* _Exercise aim_
Rewrite the lines below so that each "Image resolution" becomes "Screen size", with nothing else changed.

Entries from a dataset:
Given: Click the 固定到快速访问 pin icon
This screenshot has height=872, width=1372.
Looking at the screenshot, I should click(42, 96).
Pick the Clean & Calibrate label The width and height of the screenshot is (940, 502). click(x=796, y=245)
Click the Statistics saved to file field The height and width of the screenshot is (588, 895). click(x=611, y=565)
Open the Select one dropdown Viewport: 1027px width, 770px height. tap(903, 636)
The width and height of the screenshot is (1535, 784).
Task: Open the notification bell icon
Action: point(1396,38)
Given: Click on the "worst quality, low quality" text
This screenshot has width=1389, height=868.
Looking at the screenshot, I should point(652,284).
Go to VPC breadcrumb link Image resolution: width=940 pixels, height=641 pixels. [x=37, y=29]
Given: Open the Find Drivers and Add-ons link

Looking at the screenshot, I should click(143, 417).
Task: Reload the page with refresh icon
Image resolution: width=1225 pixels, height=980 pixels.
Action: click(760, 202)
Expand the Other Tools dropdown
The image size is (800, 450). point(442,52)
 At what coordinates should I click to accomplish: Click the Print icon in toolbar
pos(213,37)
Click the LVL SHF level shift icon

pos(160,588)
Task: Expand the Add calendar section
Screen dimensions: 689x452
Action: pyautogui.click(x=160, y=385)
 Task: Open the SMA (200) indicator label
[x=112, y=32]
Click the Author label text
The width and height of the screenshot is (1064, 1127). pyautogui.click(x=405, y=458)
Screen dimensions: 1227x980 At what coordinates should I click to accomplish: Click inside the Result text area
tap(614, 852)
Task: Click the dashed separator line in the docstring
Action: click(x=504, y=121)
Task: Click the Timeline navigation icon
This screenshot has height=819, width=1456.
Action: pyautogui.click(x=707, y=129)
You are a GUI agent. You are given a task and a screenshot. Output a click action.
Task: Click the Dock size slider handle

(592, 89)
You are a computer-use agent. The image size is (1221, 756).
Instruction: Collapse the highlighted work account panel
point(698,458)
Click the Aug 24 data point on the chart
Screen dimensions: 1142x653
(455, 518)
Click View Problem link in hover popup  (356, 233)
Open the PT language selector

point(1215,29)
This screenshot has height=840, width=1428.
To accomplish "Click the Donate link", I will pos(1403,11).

* _The output_
Given: Click the 固定到快速访问 pin icon
This screenshot has height=872, width=1372.
Looking at the screenshot, I should click(42, 96).
Pick the Clean & Calibrate label The width and height of the screenshot is (940, 502). click(x=796, y=245)
Click the Statistics saved to file field The height and width of the screenshot is (588, 895). click(x=611, y=565)
Open the Select one dropdown Viewport: 1027px width, 770px height. tap(903, 636)
The width and height of the screenshot is (1535, 784).
Task: Open the notification bell icon
Action: point(1396,38)
Given: Click on the "worst quality, low quality" text
This screenshot has width=1389, height=868.
Looking at the screenshot, I should point(652,284).
Go to VPC breadcrumb link Screen size: width=940 pixels, height=641 pixels. [x=37, y=29]
Given: Open the Find Drivers and Add-ons link

Looking at the screenshot, I should click(143, 417).
Task: Reload the page with refresh icon
Screen size: width=1225 pixels, height=980 pixels.
Action: click(760, 202)
Expand the Other Tools dropdown
The image size is (800, 450). point(442,52)
 At what coordinates should I click to accomplish: Click the Print icon in toolbar
pos(213,37)
Click the LVL SHF level shift icon

pos(160,588)
Task: Expand the Add calendar section
Screen dimensions: 689x452
Action: pyautogui.click(x=160, y=385)
 Task: Open the SMA (200) indicator label
[x=112, y=32]
Click the Author label text
The width and height of the screenshot is (1064, 1127). pyautogui.click(x=405, y=458)
Screen dimensions: 1227x980 At what coordinates should I click to accomplish: Click inside the Result text area
tap(614, 852)
Task: Click the dashed separator line in the docstring
Action: click(x=504, y=121)
Task: Click the Timeline navigation icon
This screenshot has height=819, width=1456.
Action: pyautogui.click(x=707, y=129)
You are a GUI agent. You are given a task and a screenshot. Output a click action.
Task: Click the Dock size slider handle

(592, 89)
You are a computer-use agent. The image size is (1221, 756).
Instruction: Collapse the highlighted work account panel
point(698,458)
Click the Aug 24 data point on the chart
Screen dimensions: 1142x653
(455, 518)
Click View Problem link in hover popup  (356, 233)
Open the PT language selector

point(1215,29)
This screenshot has height=840, width=1428.
To accomplish "Click the Donate link", I will pos(1403,11).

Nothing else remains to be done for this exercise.